Get this wrong in either direction and you lose money. Pick 1 hour for something that only gets reused twice and you paid 2x for nothing. Pick 5 minutes for something reused all day and you keep paying the write premium every time the cache expires.

The trap

The write premium is real. You can’t just dump everything into the cache and call it a day. If you cache content that only gets used once, you paid extra for no benefit. If you cache something that changes every call, the cache invalidates and you pay the write cost over and over.

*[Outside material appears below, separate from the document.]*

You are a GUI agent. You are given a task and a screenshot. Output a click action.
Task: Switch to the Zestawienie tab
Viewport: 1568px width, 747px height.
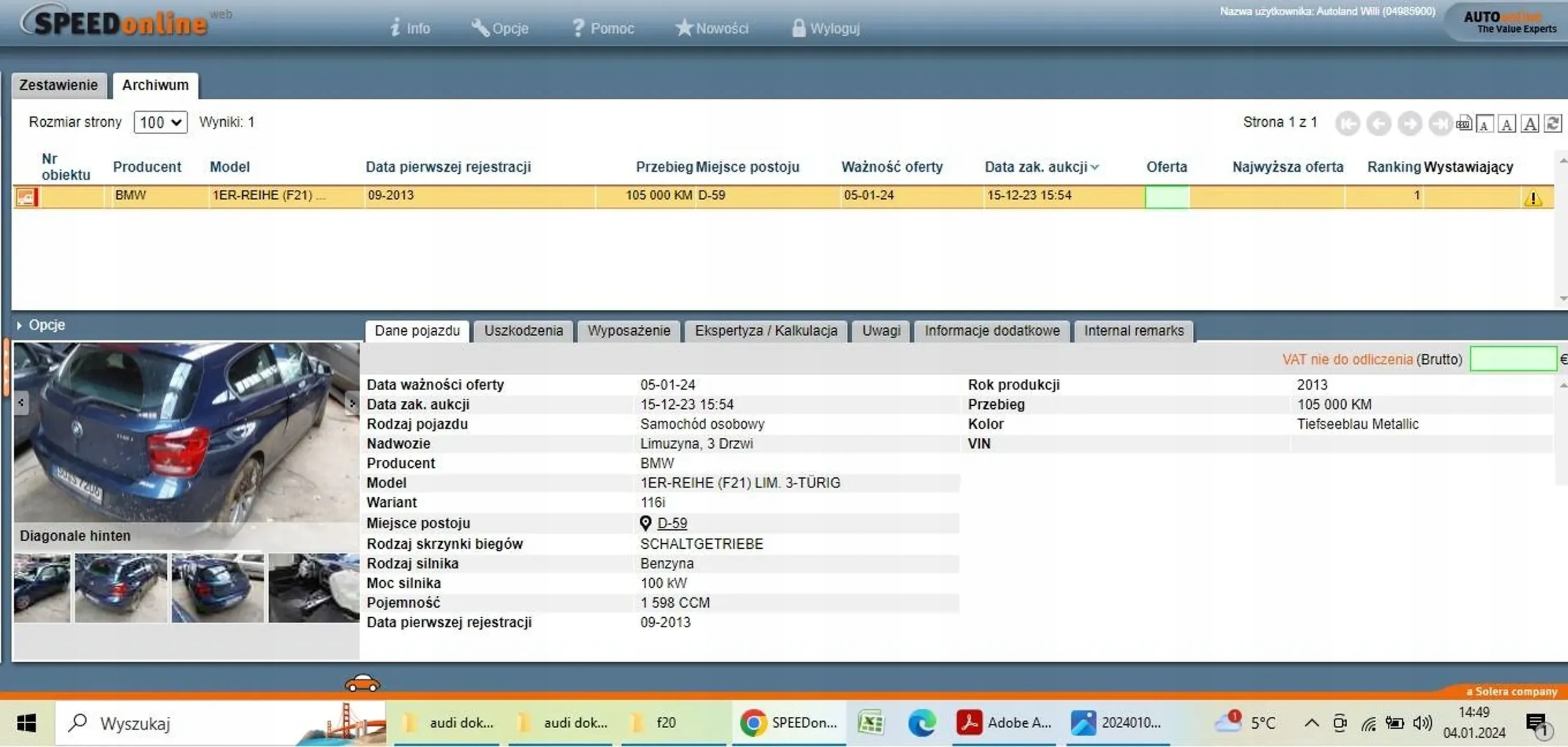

Caching is a design decision, not a flag. You have to look at your workflow and decide which parts are genuinely stable, how often they get reused, and which TTL fits the pattern.

Where I’m landing

I came in thinking prompt caching was a small optimization knob. It’s not. For any agent workflow that calls the model repeatedly with shared context, this changes the cost structure. Big multiples of savings, not single-digit trims.

There’s more to dig into. Cache hit rates, prefix matching, structuring messages so the cache key stays stable. I’m still early on all of it. But even the basic version, “put the stable stuff in the cache, keep the changing stuff out,” cuts costs on anything that runs at scale.

For companies running AI agent workflows in production, this is the kind of thing that decides whether the unit economics work.

Thought I understood AI pricing. One feature in the docs and my whole mental model needed an update.